When it was announced that Sen. Kyrsten Sinema (D-AZ) would deliver a speech in Kentucky at an institution created by Republican Senate Leader Mitch McConnell, the move seemed perfectly calibrated to troll fellow Democrats.
As the Arizona senator descended from the McConnell Center stage on Monday — and thanked a cheering audience that included McConnell himself — she could safely say: mission accomplished.
In her remarks, Sinema doubled down on the most high-profile areas where she broke with her fellow Democrats, defended her bipartisan negotiating style, attacked what she called partisanship and extremism in both parties and warmly describes his personal relationship with his host. that day – the man who was his party’s most hated enemy for decades.
This is precisely the kind of trick that made Sinema persona non grata among Democrats from Arizona to Washington as she emerged as a decisive obstacle to much of the party’s agenda under President Joe Biden and House and Senate majorities.
Indeed, during her speech, Sinema’s many critics slammed her on social media, including Rep. Ruben Gallego (D-AZ), the Phoenix progressive who openly envisions a main challenge for her in 2024.
But in his speech, Sinema presented this backlash as proof of the correctness of his approach to politics. “If you don’t adapt to today’s Washington, believe me, they want to kick you out,” Sinema said. “But I never really wanted to fit in, in Washington or anywhere else.”
The tone of the show was set by McConnell, who introduced Sinema. The longtime GOP leader, not particularly known for his warmth or talkativeness in public, was enthusiastic about the Arizona Democrat, calling her “the most effective first-term senator I’ve seen in my life.” my time in the Senate”.
McConnell went on to praise Sinema as a “true moderate and negotiator” in a Democratic party he says has “too few” of them and almost credited her with saving the Senate because she s is opposed to the Democratic caucus’ push to eliminate the 60 from the House. -voting threshold for the adoption of bills.

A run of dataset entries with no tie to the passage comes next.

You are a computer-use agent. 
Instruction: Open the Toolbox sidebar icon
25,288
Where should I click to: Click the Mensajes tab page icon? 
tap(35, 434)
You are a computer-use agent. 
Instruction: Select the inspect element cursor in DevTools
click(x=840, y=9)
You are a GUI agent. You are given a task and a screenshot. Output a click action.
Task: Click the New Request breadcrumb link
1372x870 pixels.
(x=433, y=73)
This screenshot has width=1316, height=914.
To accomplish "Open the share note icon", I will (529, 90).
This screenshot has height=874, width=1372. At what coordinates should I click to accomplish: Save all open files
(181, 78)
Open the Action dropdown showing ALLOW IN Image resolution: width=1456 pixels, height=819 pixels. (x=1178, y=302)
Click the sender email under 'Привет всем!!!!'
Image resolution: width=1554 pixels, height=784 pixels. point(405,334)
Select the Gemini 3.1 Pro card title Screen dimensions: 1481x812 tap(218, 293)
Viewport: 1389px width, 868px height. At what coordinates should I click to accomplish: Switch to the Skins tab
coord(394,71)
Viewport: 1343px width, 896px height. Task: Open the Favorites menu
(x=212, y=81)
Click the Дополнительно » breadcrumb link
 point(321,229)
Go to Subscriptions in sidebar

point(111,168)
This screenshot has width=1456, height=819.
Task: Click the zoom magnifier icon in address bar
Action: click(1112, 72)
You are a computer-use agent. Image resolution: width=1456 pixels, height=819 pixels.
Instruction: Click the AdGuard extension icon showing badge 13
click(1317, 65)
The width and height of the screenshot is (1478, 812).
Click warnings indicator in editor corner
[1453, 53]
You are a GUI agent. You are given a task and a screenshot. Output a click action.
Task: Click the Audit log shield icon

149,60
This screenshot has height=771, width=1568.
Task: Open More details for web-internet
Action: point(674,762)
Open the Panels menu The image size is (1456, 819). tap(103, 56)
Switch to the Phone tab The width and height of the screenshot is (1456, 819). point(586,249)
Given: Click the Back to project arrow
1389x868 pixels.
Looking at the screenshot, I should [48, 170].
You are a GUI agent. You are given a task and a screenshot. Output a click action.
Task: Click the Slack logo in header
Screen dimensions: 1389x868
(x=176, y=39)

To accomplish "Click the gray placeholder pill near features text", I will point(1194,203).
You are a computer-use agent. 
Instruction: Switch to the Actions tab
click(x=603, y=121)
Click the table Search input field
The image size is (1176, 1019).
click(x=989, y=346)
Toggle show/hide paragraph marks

“As you can see,” McConnell said, “I have a very high opinion of the Arizona senator.”
At the start of his remarks, Sinema returned the favor. “Despite our apparent differences, Senator McConnell and I have forged a friendship,” she said, rooted in commonalities she listed as a “pragmatic approach to legislation” and “respect for the Senate.” .
McConnell, of course, is hardly known as a champion of bipartisan compromise and civility. One of the fiercest partisan warriors of the modern era, the GOP leader is accused by Democrats of inventing the ruthless political war that Sinema decried in his speech.
Much of Sinema’s remarks were devoted to extolling the merits of two major bipartisan bills she has been closely involved with this year: the $1 trillion Infrastructure Act and the Weapons Safety Compromise. fire.
Criticizing the “all-or-nothing purity tests” that she says define contemporary politics, Sinema focused on the group of senators who shaped the infrastructure bill. “The 10 of us shut out the noise of extremes, refused to demonize one another,” she said, “and focused on identifying creative solutions and common-sense compromises. “
While Democrats appreciate those accomplishments, for many, Sinema’s — and Sen. Joe Manchin’s (D-WV) — opposition to the filibuster amendment remains one of the session’s most sore spots. elsewhere productive in Congress. The Arizona senator also left her mark on sweeping climate change, tax and health care legislation that Democrats passed in August along partisan lines, and her resistance to tax reforms — often along the lines of favorite of deep-pocketed financial interests – still annoys many.
On Monday, Sinema unsurprisingly reiterated her opposition to scrapping the 60-vote rule, and went further. She expressed her belief – something she had already done in 2019 – that the Senate should reinstate the 60-vote threshold for everythingjudicial appointments and administrative appointments included.
The senator acknowledged that such a move would make it more difficult to fill key positions, but would help ensure that more candidates have broad support from both sides. The irony of Sinema championing this idea in a center named for McConnell was lost on a few Democrats. As minority leader during the Obama era, McConnell blocked so many candidates for the Obama bench that then-majority leader Sen. Harry Reid (D-NV) was instigated the controversial decision to end the filibuster of judicial candidates.
To underscore his larger point about the filibuster, Sinema noted that control of Congress changes “every two years” and “is likely to change again in a few weeks” – a rare explicit acknowledgment by a Democrat that the party can lose either the House, Senate or both. The remark sparked Gallego, who tweeted that Sinema “would actually prefer the Dems to lose control of the Senate and the House.”
Notably, Sinema expressed no preference as to who could control Congress next year. “I will work with Chief McConnell, Chief Schumer, Republicans, Democrats,” Sinema said. “Anyone willing to roll up their sleeves.”